Pagina:
◆ ◆ ◆

Dopo aver raccolto ed elaborato i dati, distribuì ad ognuno il profilo individuale che aveva ricavato, chiedendo di esprimere con un punteggio da zero a cinque quanto esatta fosse la descrizione. Il risultato fu più che buono: quasi tutti gli studenti si erano riconosciuti nel profilo e avevano dato un punteggio molto alto, tra quattro e cinque. Ma quello che non sapevano, è che i profili “individuali” erano in realtà tutti uguali.

Contenevano affermazioni generiche applicabili praticamente a chiunque (“A volte dubiti seriamente di aver preso la giusta decisione o di aver fatto la cosa giusta”),anche contraddittorie (“A volte sei socievole, altre diffidente”), ma proprio per questo motivo percepite dai soggetti come proprie (chi non ha mai dubitato delle proprie scelte? Chi non alterna momenti di estroversione ad altri di riservatezza?). Naturalmente giocava una parte importante nel processo l’autorevolezza del soggetto dal quale provenivano le informazioni, ovvero il loro professore e il fatto che ricostruivano tratti di carattere complessivamente positivi, ma soprattutto il fatto che, siccome ognuno riteneva si riferissero alla sua persona, era ben disposto a crederci.
Fateci caso: la pubblicità, prima ancora del prodotto, caratterizza il target a cui è rivolto, costruendo attorno alle nostre vite un mondo di storie attraverso messaggi che sembrano personalizzati per ognuno di noi, e ai quali tendiamo – per questo – a prestare ascolto. Dall’automobile preferita dall’uomo che ama l’avventura, alla crema di bellezza per le madri che – giustamente! – si sentono ancora giovani, alla bigiotteria per le ragazzine preadolescenti già impegnate nel mettersi all’attenzione dei loro coetanei. Ogni prodotto è legato ad un attributo positivo che induce chiunque a fare proprio, ed essere lui il destinatario individuale di un messaggio che – viceversa – è palesemente generalizato.

La verità è che, nelle infinite sfumature che ci rendono unici, siamo tutti molto, molto simili; e che, anziché coltivare e valorizzare queste differenze, tendiamo ad uniformare i nostri gusti e i nostri stili di vita conformandoci ai modelli proposti – sforzandoci poi, attraverso i beni di consumo, di raggiungere quel livello di differenziazione a cui abbiamo abdicato. Per questo gli imbonitori continueranno a prosperare per sempre promettendo grandi risultati in cambio di minimi sforzi. Per questo continueremo a credere alle false promesse di un Uomo della Provvidenza piuttosto che prenderci le nostre responsabilità ed impegnarci per migliorare le nostre vite e quelle degli altri.
Viviamo nello stesso modo, pensiamo nello stesso modo, consumiamo le stesse cose. Ci riconosciamo in qualcuno che non siamo ma un po’ ci assomiglia, e ci sforziamo per diventare come lui. Così cerchiamo un capobranco che ci guida, anziché chiederci dove vogliamo andare.

◆ ◆ ◆

Righe fornite:
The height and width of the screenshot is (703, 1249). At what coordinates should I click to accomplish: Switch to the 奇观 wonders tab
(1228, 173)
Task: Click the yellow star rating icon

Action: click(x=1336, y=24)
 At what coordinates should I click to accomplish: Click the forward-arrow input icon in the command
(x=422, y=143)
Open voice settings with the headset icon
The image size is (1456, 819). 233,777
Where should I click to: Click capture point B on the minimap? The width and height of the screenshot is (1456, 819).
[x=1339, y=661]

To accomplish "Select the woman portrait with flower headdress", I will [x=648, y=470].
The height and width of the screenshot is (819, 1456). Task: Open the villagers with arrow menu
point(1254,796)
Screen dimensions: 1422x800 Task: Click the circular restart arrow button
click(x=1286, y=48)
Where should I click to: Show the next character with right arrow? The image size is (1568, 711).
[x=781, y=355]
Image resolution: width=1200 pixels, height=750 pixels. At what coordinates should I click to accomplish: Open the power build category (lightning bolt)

◆ ◆ ◆

Esercizi:
- a) Restituisci il passo della pagina che inizia dalle parole "La verità è" e termina dopo "quelle degli altri.".
- b) Rispondi a queste domande in base alla pagina, una risposta per riga con la stessa numerazione.
(i) Con quale scala di punteggio gli studenti dovevano valutare quanto fosse esatta la descrizione?
(ii) Che punteggio diedero quasi tutti gli studenti?
(iii) Negli esempi sulla pubblicità, a chi è rivolta la bigiotteria?
- c) Riscrivi in forma più breve il paragrafo della pagina che comincia con "Fateci caso: la pubblicità", mantenendone i fatti principali.

Risposte per esercizio:
- a)
La verità è che, nelle infinite sfumature che ci rendono unici, siamo tutti molto, molto simili; e che, anziché coltivare e valorizzare queste differenze, tendiamo ad uniformare i nostri gusti e i nostri stili di vita conformandoci ai modelli proposti – sforzandoci poi, attraverso i beni di consumo, di raggiungere quel livello di differenziazione a cui abbiamo abdicato. Per questo gli imbonitori continueranno a prosperare per sempre promettendo grandi risultati in cambio di minimi sforzi. Per questo continueremo a credere alle false promesse di un Uomo della Provvidenza piuttosto che prenderci le nostre responsabilità ed impegnarci per migliorare le nostre vite e quelle degli altri.

- b)
(i) Da zero a cinque.
(ii) Un punteggio molto alto, tra quattro e cinque.
(iii) Alle ragazzine preadolescenti già impegnate nel mettersi all'attenzione dei loro coetanei.

- c) La pubblicità, prima ancora del prodotto, caratterizza il suo target e costruisce attorno alle nostre vite storie fatte di messaggi che sembrano personalizzati. Per questo tendiamo ad ascoltarli. Ne sono esempi l'automobile per l'uomo che ama l'avventura, la crema di bellezza per le madri che si sentono ancora giovani e la bigiotteria per le ragazzine preadolescenti. Ogni prodotto è legato a un attributo positivo che spinge chiunque a sentirsi destinatario individuale di un messaggio che in realtà è generalizzato.